Material to process:
┄┄┄┄┄┄
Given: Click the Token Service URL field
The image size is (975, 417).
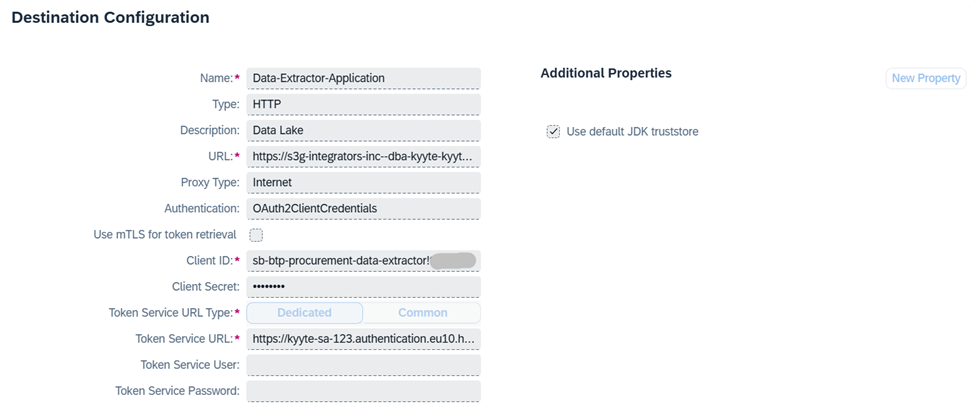Looking at the screenshot, I should [x=363, y=339].
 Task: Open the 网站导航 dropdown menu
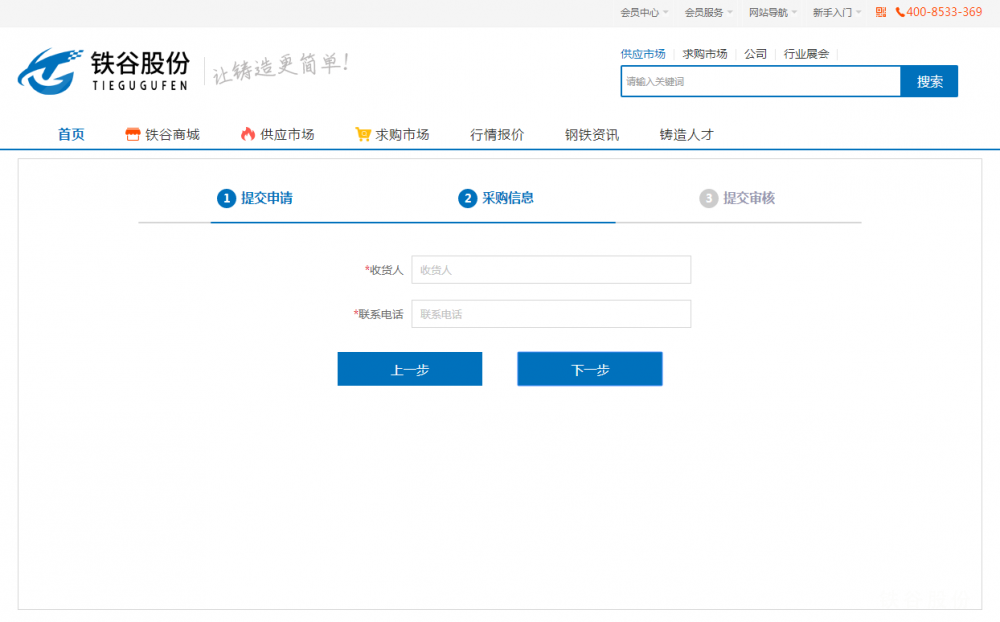click(x=773, y=12)
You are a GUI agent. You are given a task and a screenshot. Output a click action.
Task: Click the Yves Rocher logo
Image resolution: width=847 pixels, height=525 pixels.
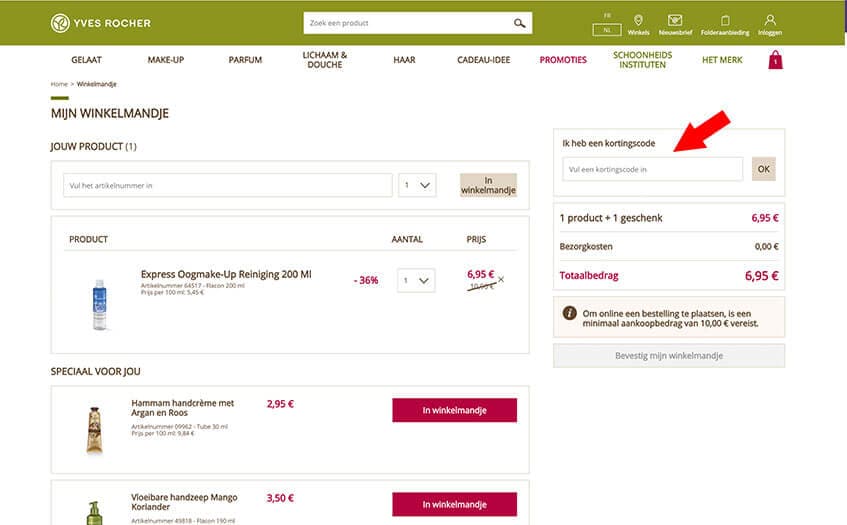(101, 22)

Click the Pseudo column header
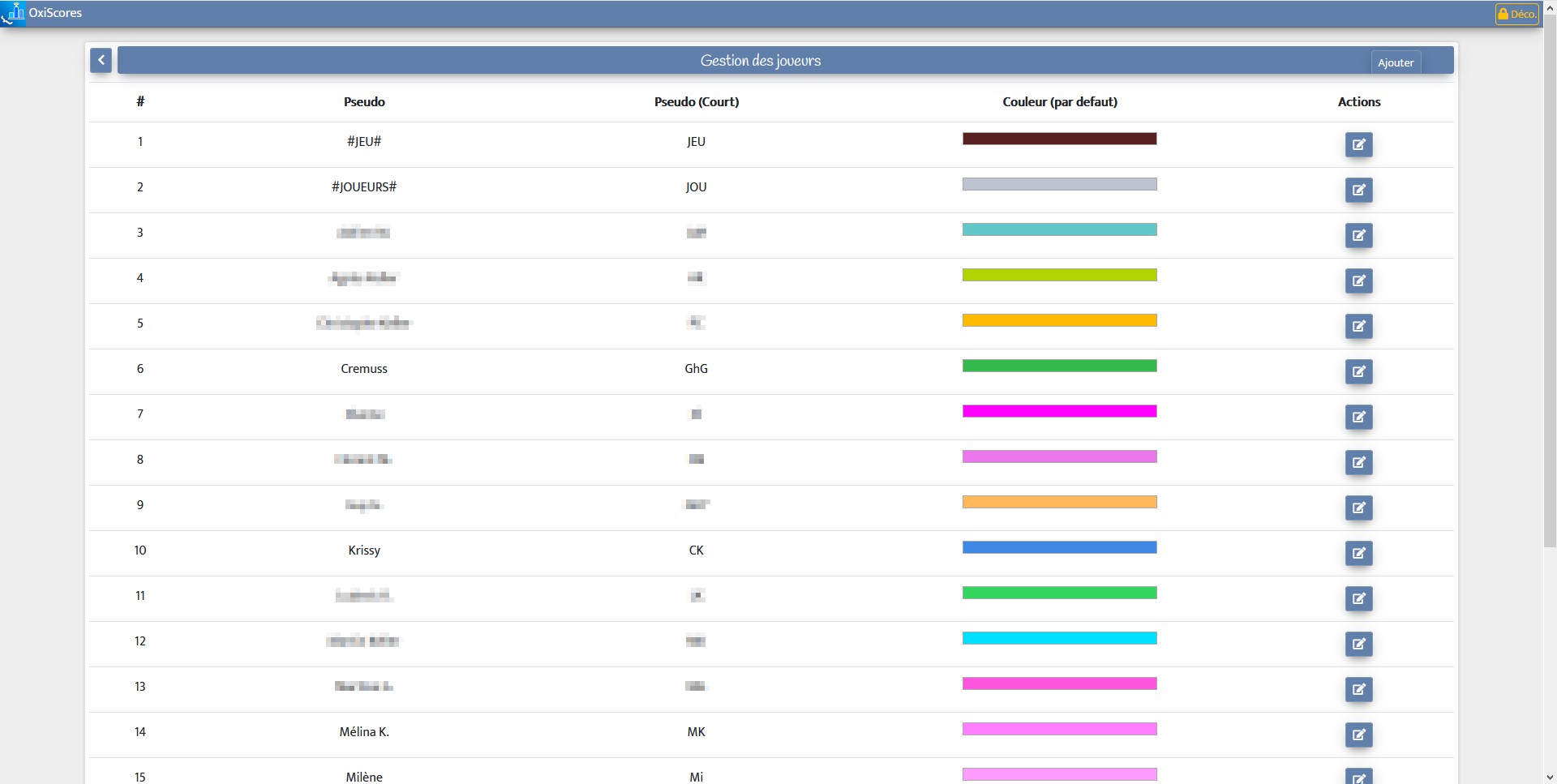point(364,102)
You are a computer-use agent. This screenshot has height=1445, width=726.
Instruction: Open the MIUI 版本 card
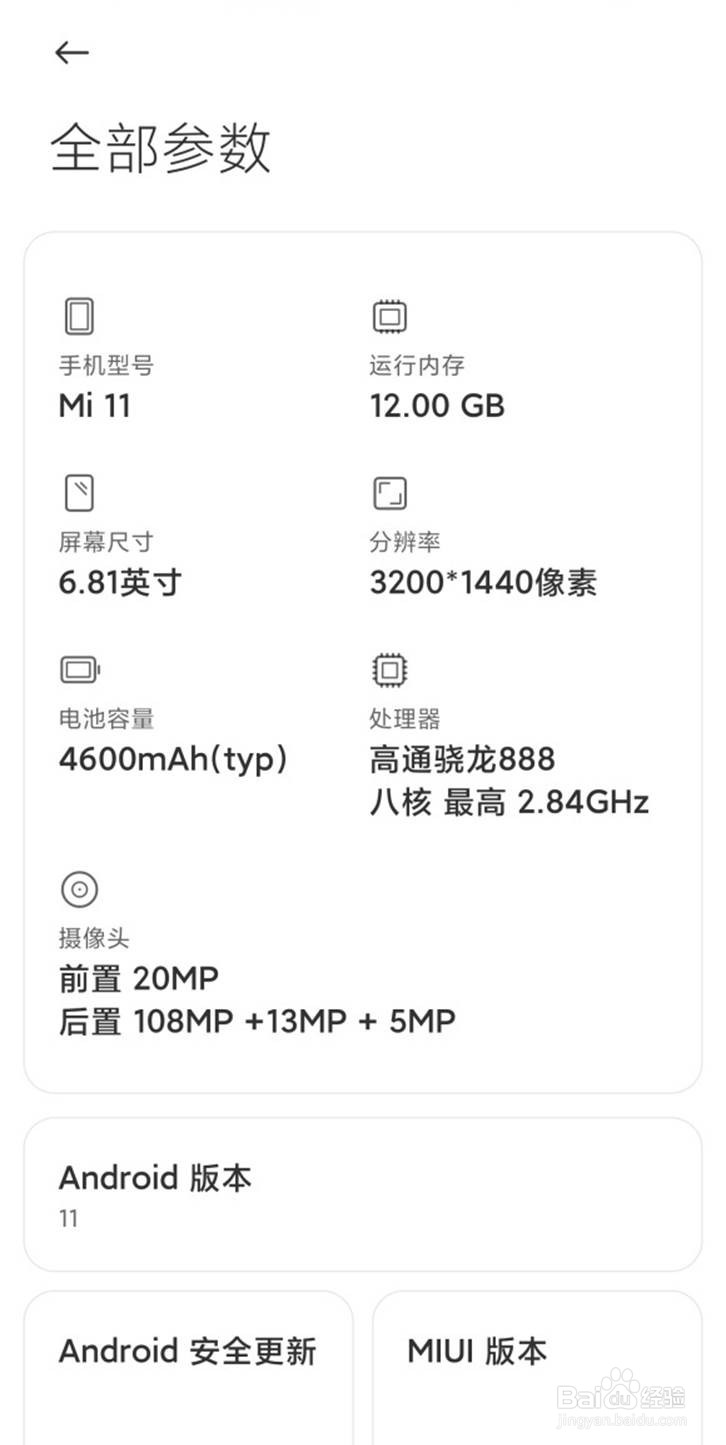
┄┄┄┄┄┄
Directive:
Give the data above as a JSON list of strings, one string per line, skipping blank lines and leaving the pictures out.

Task answer:
[
  "Given: Click the Token Service URL field",
  "The image size is (975, 417).",
  "Looking at the screenshot, I should [x=363, y=339].",
  " Task: Open the 网站导航 dropdown menu",
  "click(x=773, y=12)",
  "You are a GUI agent. You are given a task and a screenshot. Output a click action.",
  "Task: Click the Yves Rocher logo",
  "Image resolution: width=847 pixels, height=525 pixels.",
  "(101, 22)",
  "Click the Pseudo column header",
  "point(364,102)",
  "You are a computer-use agent. This screenshot has height=1445, width=726.",
  "Instruction: Open the MIUI 版本 card"
]